Das Meisterwerk von Zurburan im Prado: Es zeigt ein Opferlamm. Eine breite symbolische Tradition macht Schafe zum Gegenstand der alten Kunst und Kultur; die Kirche benutzt die Metapher Hirt und Herde für Pastor und Gemeinde. Zurburan meint mit dem Opferlamm bildlich übertragen aber auch Jesus Christus, der für die Menschheit an Ostern geopfert wird.
Im Volksmund gilt das Schaf häufig als Inbegriff der Feigheit oder Dummheit, und es folgen auch Gelehrte häufig dieser Einschätzung. So urteilte der berühmte Zoologe Dr. Alfred Brehm, Autor des zoologischen Standardwerks „Brehms Tierleben“ über das Schaf: „Seine Furchtsamkeit ist lächerlich, seine Feigheit erbärmlich. Jedes unbekannte Geräusch macht die Herde stutzig, Blitz und Donner und Sturm und Unwetter überhaupt bringen sie gänzlich aus der Fassung“.
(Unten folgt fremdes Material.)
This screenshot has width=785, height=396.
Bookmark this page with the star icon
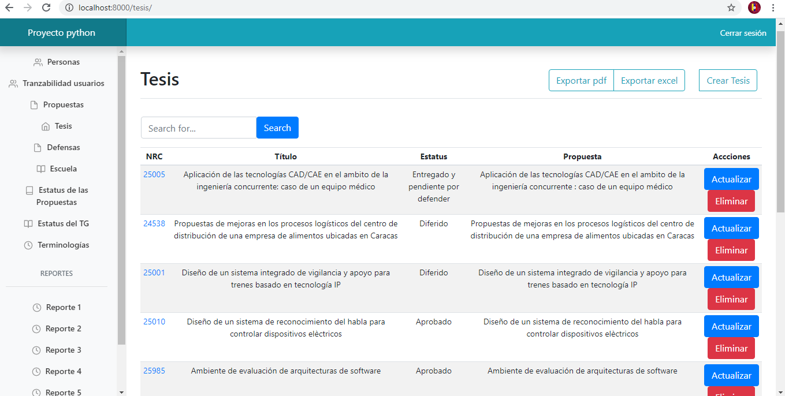pyautogui.click(x=731, y=8)
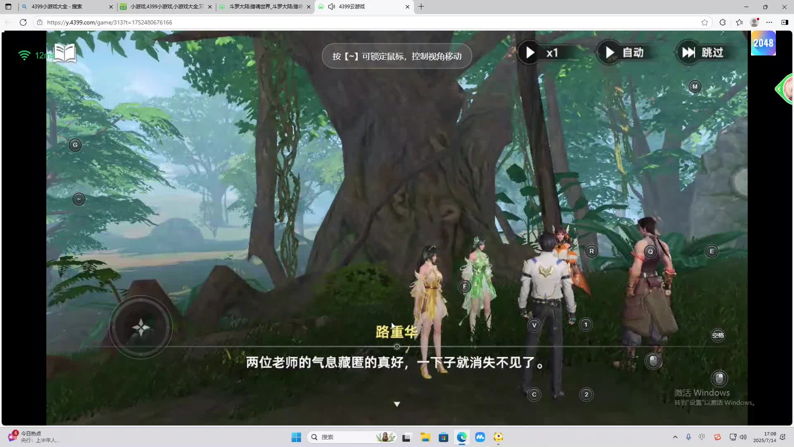This screenshot has width=794, height=447.
Task: Open the quest guide book icon
Action: click(x=64, y=53)
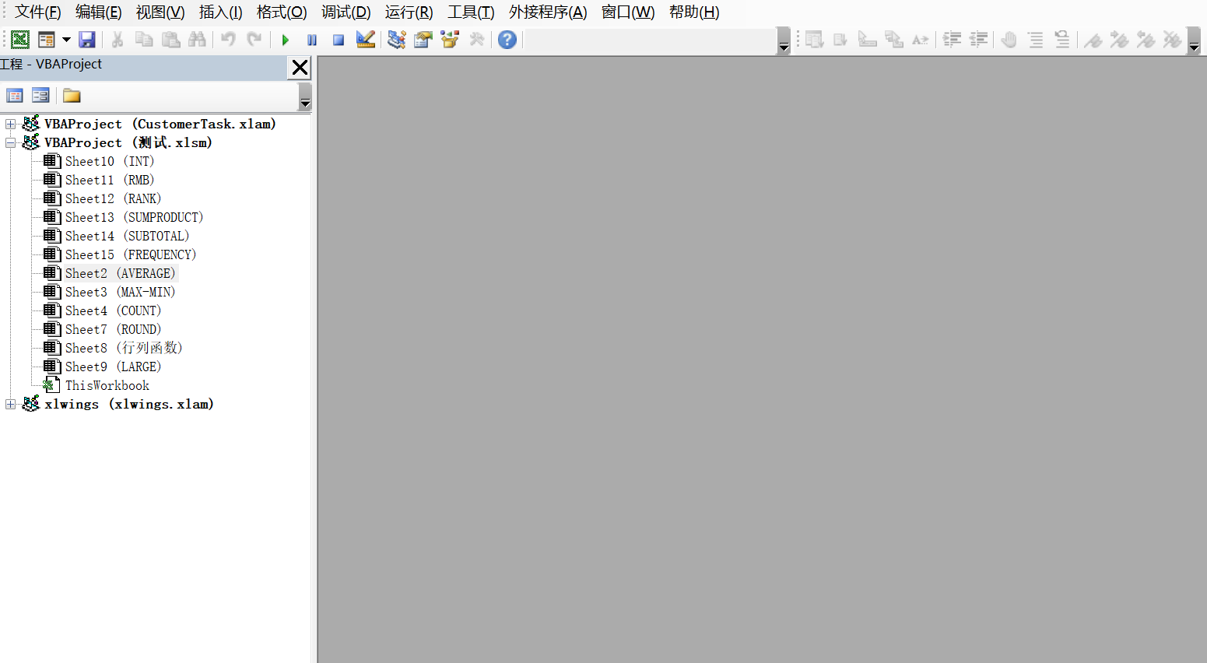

Ja, vorsichtig mögen sie sein. Das alleine macht sie aber nicht dumm, denn das Gegenteil ist der Fall. Im April 2006 findet sich in der wissenschaftlichen britischen Fachzeitschrift New Scientist (Nr. 2549, S. 19) ein Forschungsbericht, dass bereits Lämmer unterscheiden lernen, welche pflanzlichen Futterbestandteile ihnen gut tun. Im Experiment hatten Zoologen um Juan Villalba von der Utah State Universität zunächst Substanzen ins Futter gemischt, die bei den Tieren leichtes Unwohlsein erzeugten. Anschließend verschafften sie den Jungtieren Abhilfe, indem sie ihnen das nötige Medikament verabreichten. Wenig später erhielten die Schafe dann im Futter erneut die auslösenden Substanzen in geringer, aber riechbarer Konzentration untergemischt und alle drei zuvor verwendeten Arzneimittel zur diesmal eigenen Auswahl angeboten. Die Vorliebe für das „passende“ Medikament war jeweils signifikant ausgeprägt. Und bei Wiederholungen ließ sich das Erlernte auch noch mindestens fünf Monate lang als im Langzeitgedächtnis verankert und verhaltensbestimmend nachweisen.
„Wenn mit dumm die Unfähigkeit gemeint ist, aus Erfahrungen zu lernen, dann sind Schafe in keiner Weise dumm.“
Schafe sind auch durchaus in der Lage, auf verändernde Umwelteinflüsse „zweckmäßig“ zu reagieren. Zum Beispiel bei intensiver Sonneneinstrahlung: Sie stellen sich, wenn sonst keine Möglichkeit zum Unterstellen vorhanden ist, in einem engen Kreis auf. Hierbei befinden sich die Köpfe der Schafe im Innern des Kreises; die Schafe senken ihre Köpfe dann zwischen ihre Vorderbeine, um sie der intensiven Sonneneinstrahlung zu entziehen. Dabei reduzieren sie ihre Atmung, weil zugleich ihre Aktivität herabgesetzt wird.
Ist ja auch kein Wunder, daß Schafe ängstlich sind: Womit sollten Sie sich wehren können? Ihr Vorfahren, die Mufflons, hatten noch große Hörner. Als die Menschen ihnen diese wegzüchteten, gaben Sie ihnen kein Ersatz. Da muß man ja vorsichtig werden. So sind die Menschen: Erst verändern sie die Natur der Dinge, dann spotten Sie über sie. So verspotteten Sie ja auch in der Bibel den Nazarener, der ebenfalls ein Schaf war, nämlich das österliche Opferlamm. Wer er also auch dumm? Sicher war er nicht vorsichtig.